Friday, December 09, 2016

The Immortal Irishman

Perhaps the most demoralizing passage I have read in many years. I was born a Farley.  My father was a Farley and his Irish heritage burned deep in his soul. We traveled there once together, the only visit for each of us, and it was one of the most memorable experiences of my life.  So the history of oppression of the Irish people feels a little personal to me.

This from one of my favorite authors, Tim Egan: The opening paragraphs of his fascinating biography of Thomas F. Meagher, The Immortal Irishman.

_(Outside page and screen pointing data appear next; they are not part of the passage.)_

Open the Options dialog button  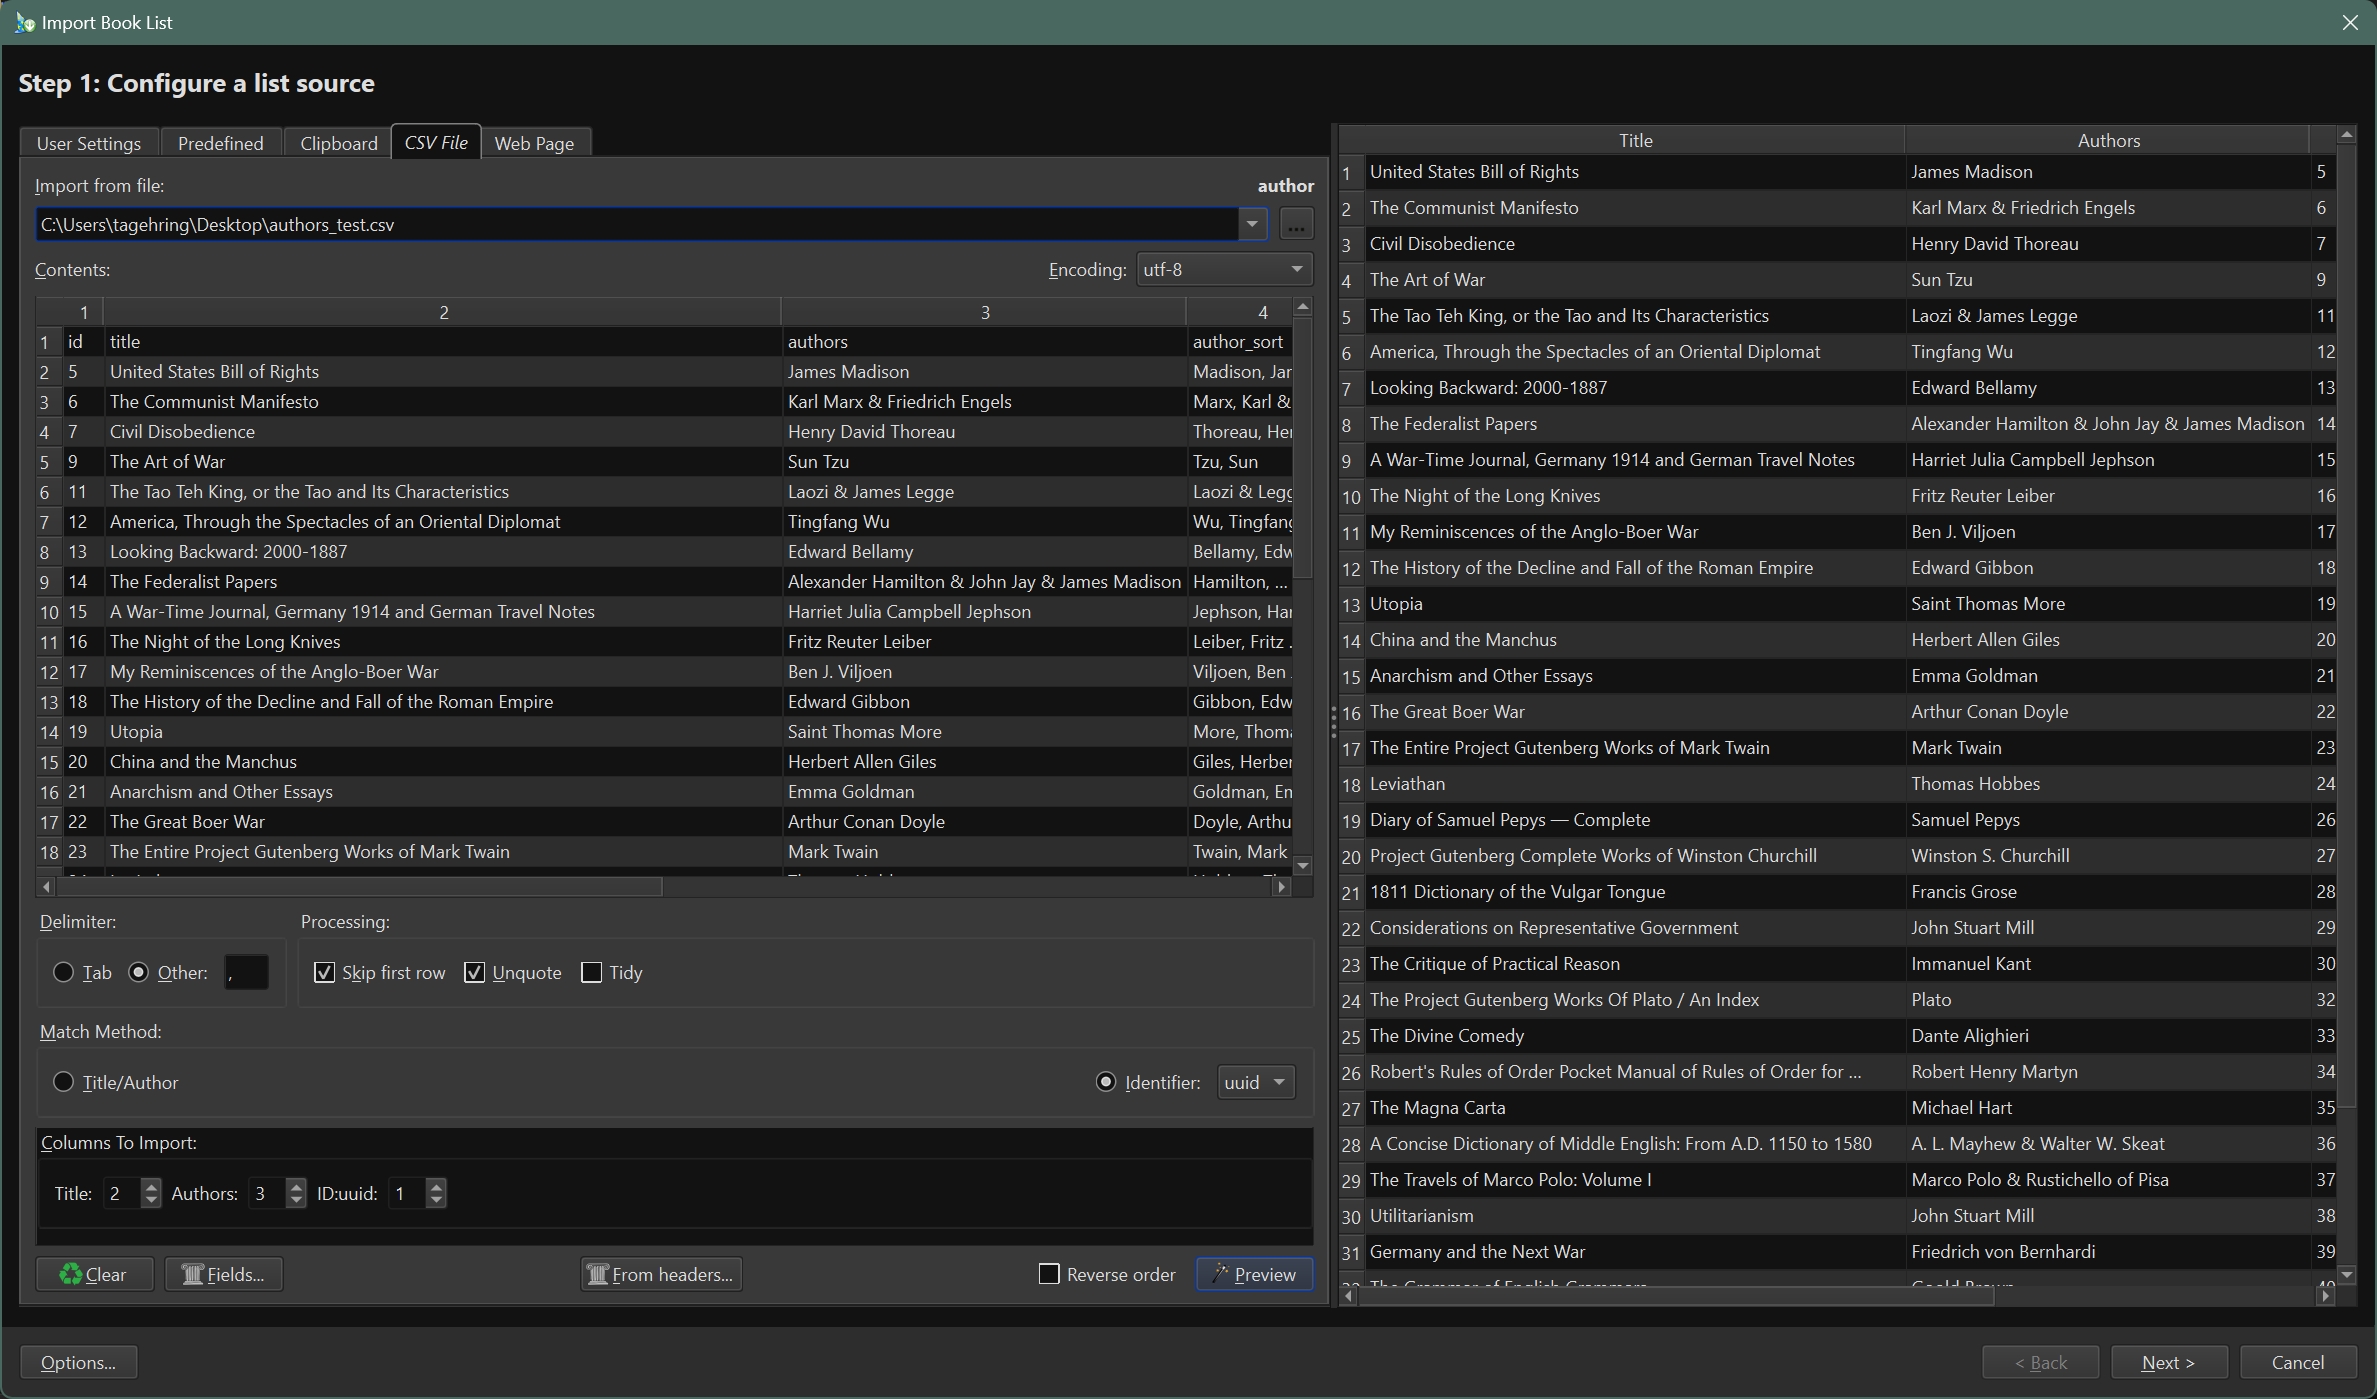click(78, 1362)
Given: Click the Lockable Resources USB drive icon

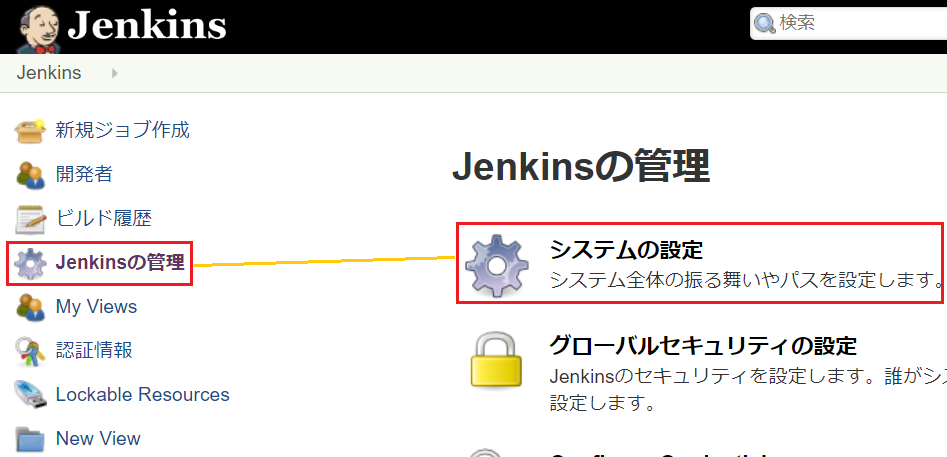Looking at the screenshot, I should click(x=30, y=395).
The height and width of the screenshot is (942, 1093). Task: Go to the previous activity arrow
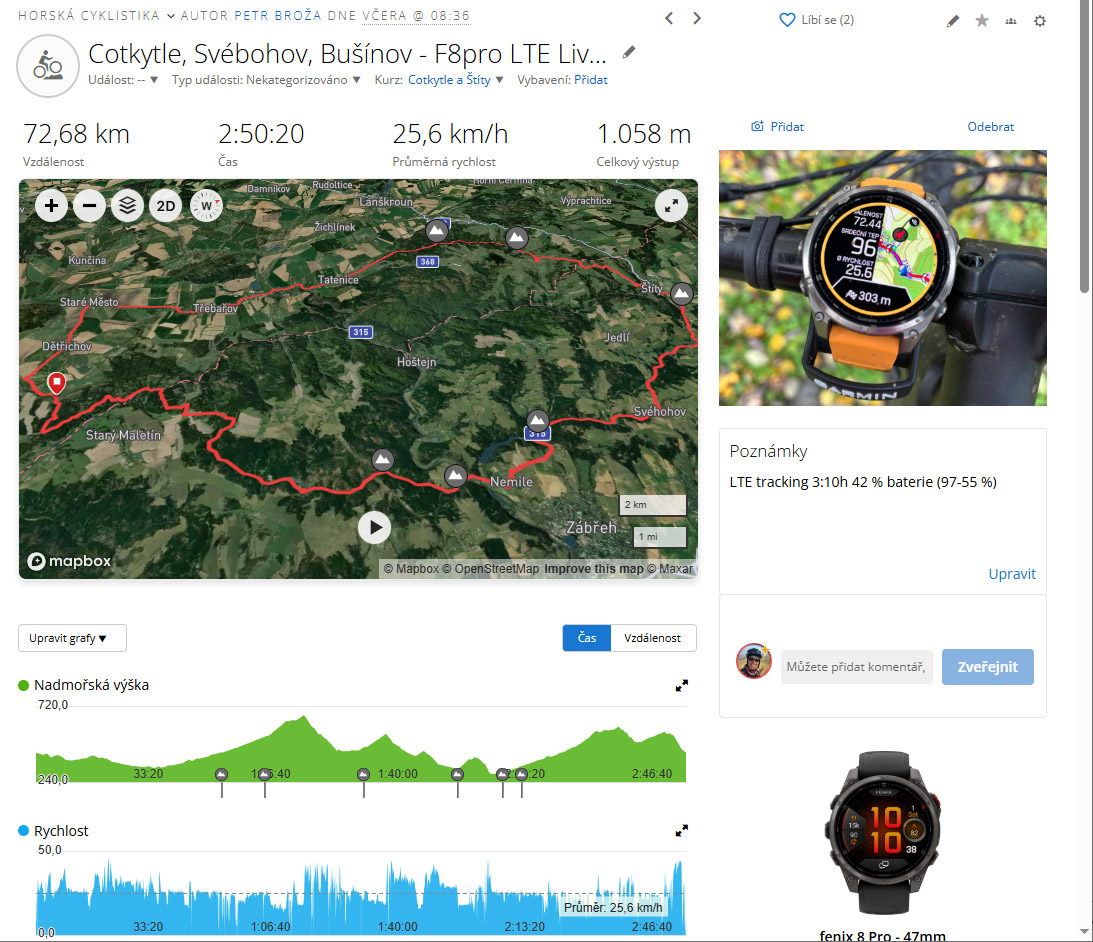coord(669,18)
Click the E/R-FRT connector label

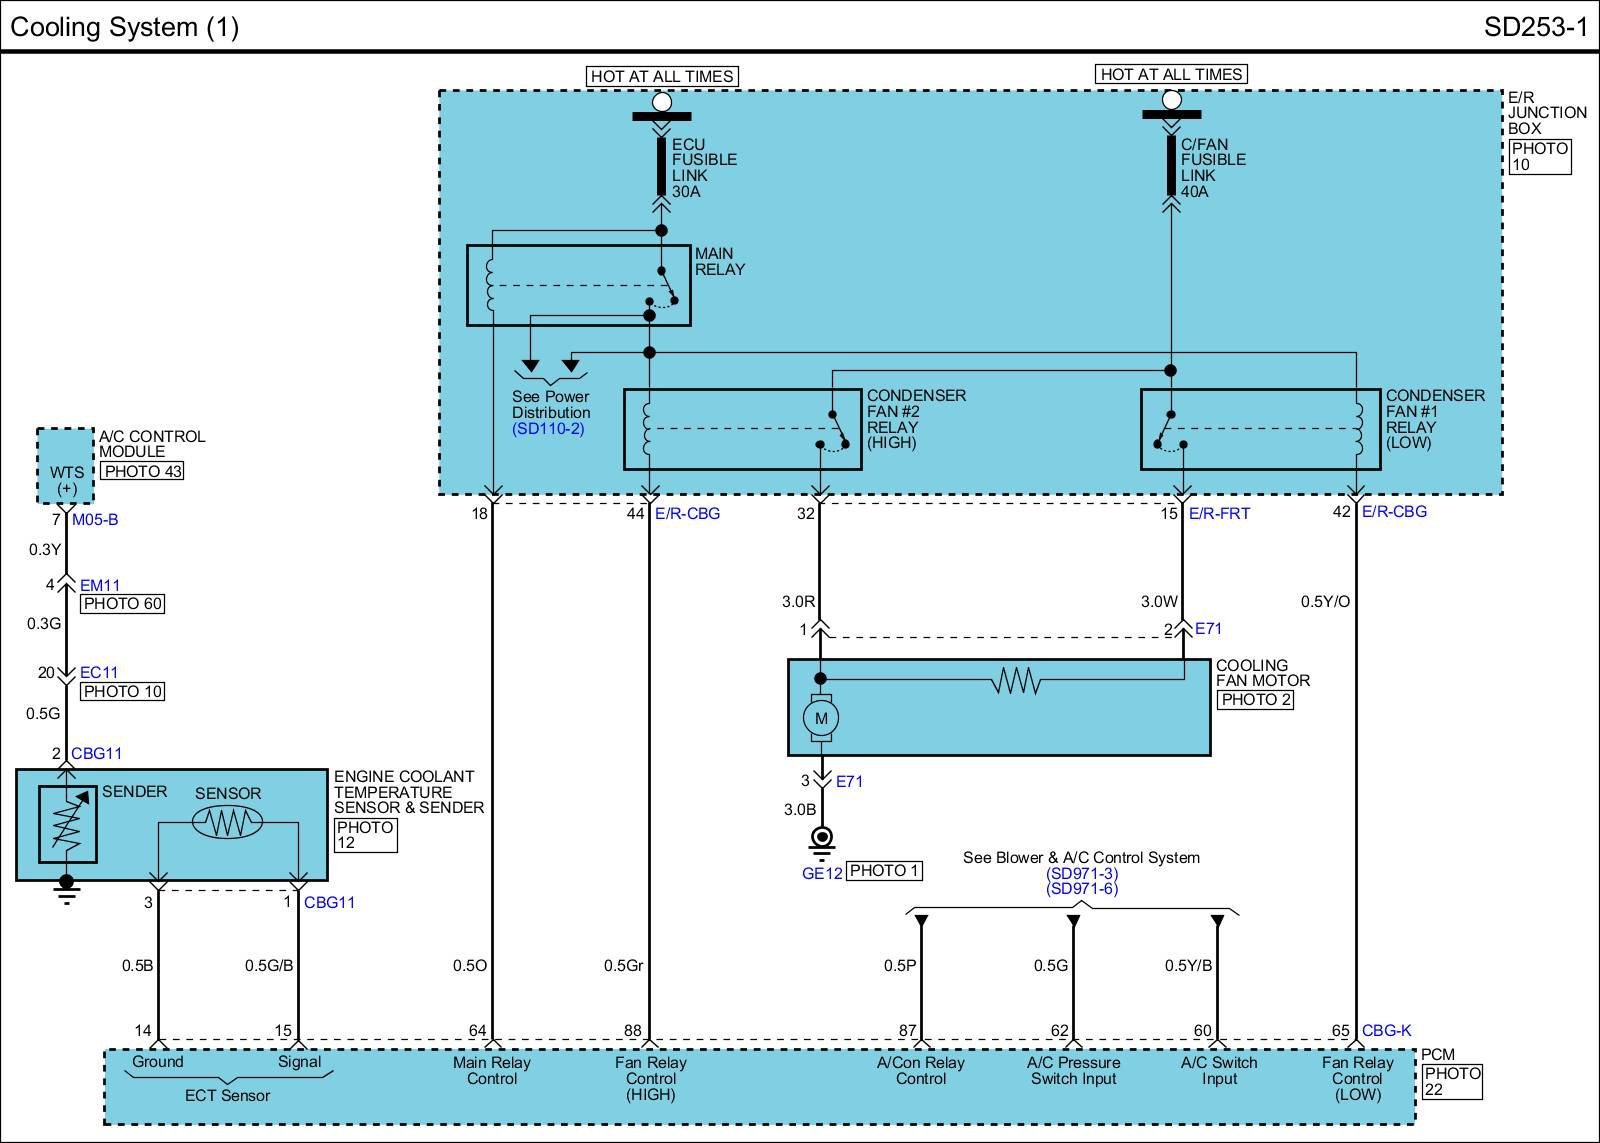[1219, 513]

"For the better part of seven centuries, to be Irish in Ireland was to live in a land not your own.  You called a lake next to your family home by one name, and the occupiers gave it another.  You knew a town had been built by the hands of your ancestors, the quarry of origin for the stones pressed into those streets, and you were forbidden from inhabiting it.  You could not enter a court of law as anything but a criminal or a snitch.  You could not worship your God, in a church open to the public, without risking prison or public flogging. You could not attend school, at any level, even at home. And if your parents sent you out of the country to be educated, you could not return. You could not marry, conduct trade or go into business with a Christian Protestant. You could not have a foster child. If orphaned, you were forced into a home full of people who rejected your faith. You could not play your favorite sports--hurling was specifically prohibited. You could not own land in more than 80 percent of your country; the bogs, barrens and highlands were your haunts. You could not own a horse worth more than 5 sterling. If you married an Englishman, you would lose everything upon his death. You could not speak your language outside your home. You would not think in Irish, so the logic went, if you were not allowed to speak in Irish.

"Your ancient verses were forbidden from being uttered in select company. Your songs could not be sung, your music not played, your Celtic crosses not displayed. You could be thrown in prison for expressions of your folklore or native art. One law made it a felony for "a piper, story-teller, babler or rimer" to be in the company of an Englishman. Another six statutes banished bards and minstrels. You could not vote. You could not hold office.  You were nothing. "The law does not suppose any such person to exist as an Irish Roman Catholic," said John Bowes, an eighteenth-century lord chancellor of the island. Nor could any such person draw a breath without the Crown's permission.

"The melodies of this nation and its favorite instrument were a particular target of English hatred. At one point, your fingernails could be removed if you were caught playing the harp. The Irish married to the sounds that came from that instrument, and they grieved in some of those same keys. But the indigenous music came to be seen as subversive--too nationalistic, too connected to the old stories. In 1603 it was proclaimed that "all manner of bards and harpers" were to be "exterminated by martial law." That same year, a few months before her death, it was said in Ireland that Queen Elizabeth had ordered her troops to "hang the harpers, wherever found, and destroy their instruments." The Virgin Queen allowed Shakespeare and Marlowe to reach great heights during her long reign, but Elizabeth had not a thimble of tolerance for a people she considered primitive. To encourage the elimination of one musical aspect of that culture, the government paid a bounty to anyone who turned in outlaws of the harp. The musicians were easy to round up; many of them were blind, music their only refuge and source of income.

"What had the Irish done to deserve these cruelties? They had refused to become English."